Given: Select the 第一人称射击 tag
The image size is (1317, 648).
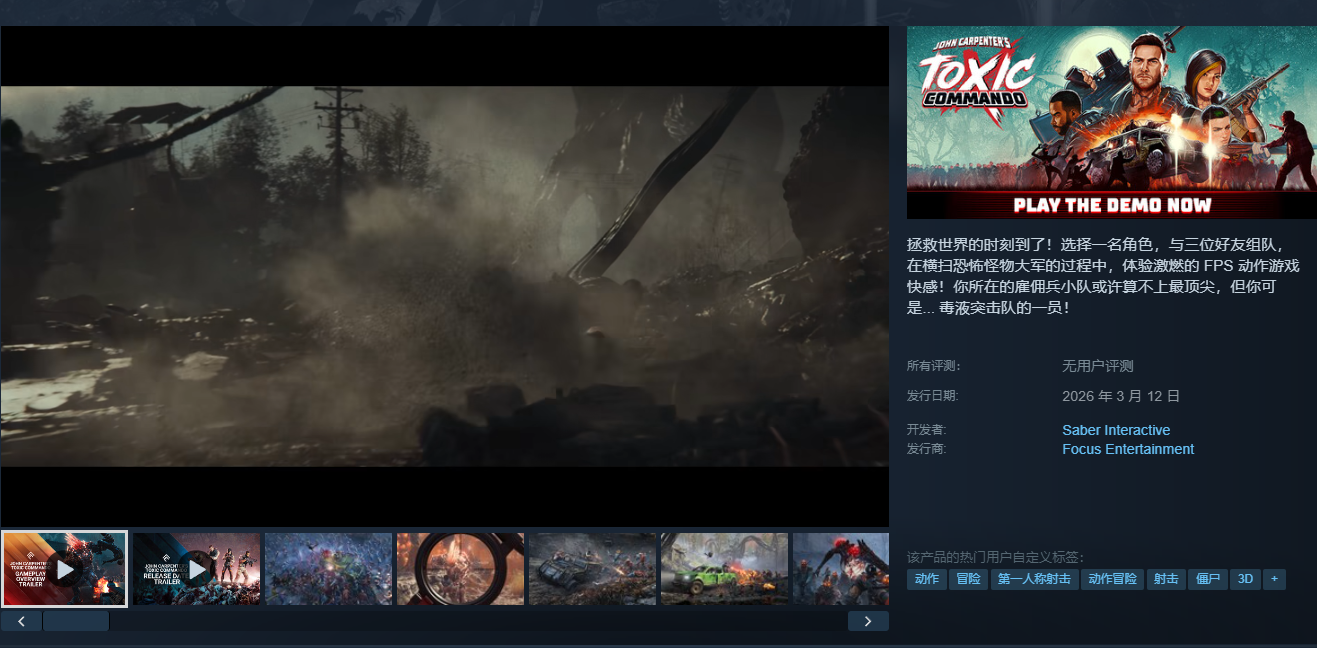Looking at the screenshot, I should (x=1034, y=579).
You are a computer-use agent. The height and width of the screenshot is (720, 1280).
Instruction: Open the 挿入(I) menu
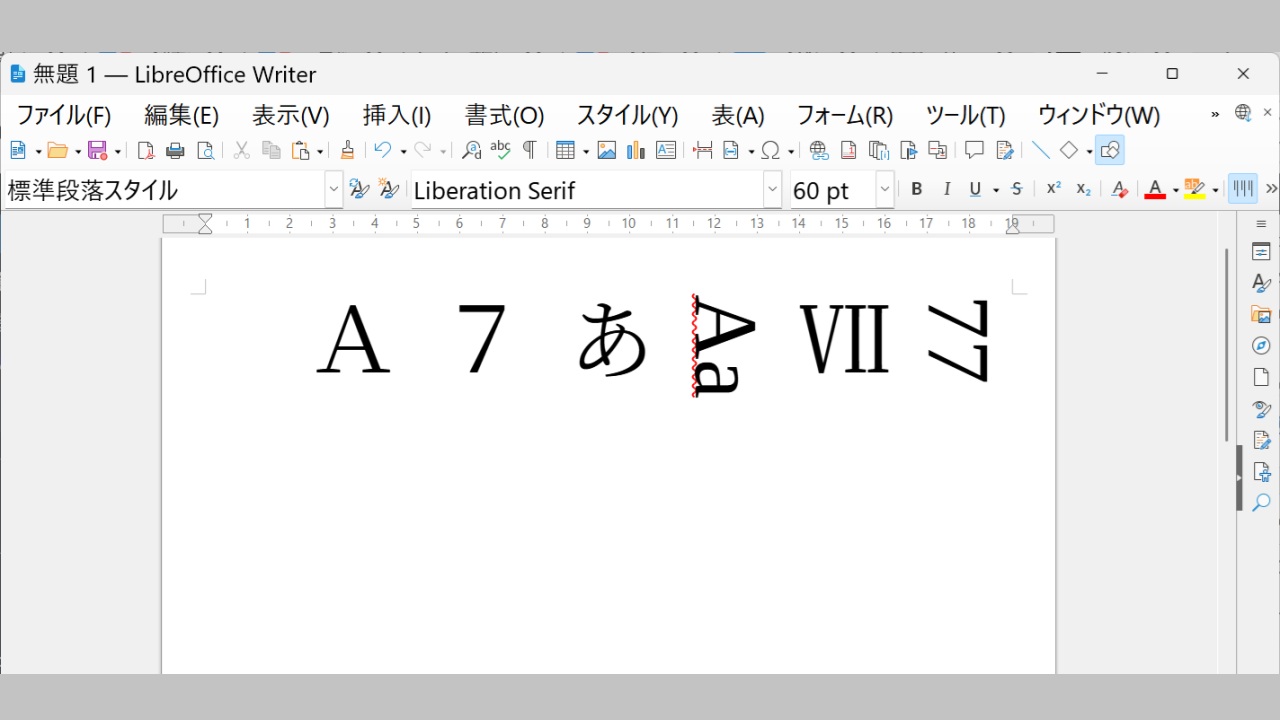tap(396, 115)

____________

Reproduce every line above exactly as written, omitting the images.

* YOUR SOLUTION *
Given: Select the 第一人称射击 tag
The image size is (1317, 648).
Looking at the screenshot, I should (x=1034, y=579).
You are a computer-use agent. The height and width of the screenshot is (720, 1280).
Instruction: Open the 挿入(I) menu
tap(396, 115)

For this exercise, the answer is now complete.